_Provided records:_
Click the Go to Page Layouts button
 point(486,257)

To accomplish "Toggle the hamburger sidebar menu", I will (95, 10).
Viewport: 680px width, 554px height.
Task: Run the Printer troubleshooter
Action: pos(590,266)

_What you are asked to do:_
Every line of the material is to be transcribed exactly.

_Written solution:_
Click the Go to Page Layouts button
 point(486,257)

To accomplish "Toggle the hamburger sidebar menu", I will (95, 10).
Viewport: 680px width, 554px height.
Task: Run the Printer troubleshooter
Action: pos(590,266)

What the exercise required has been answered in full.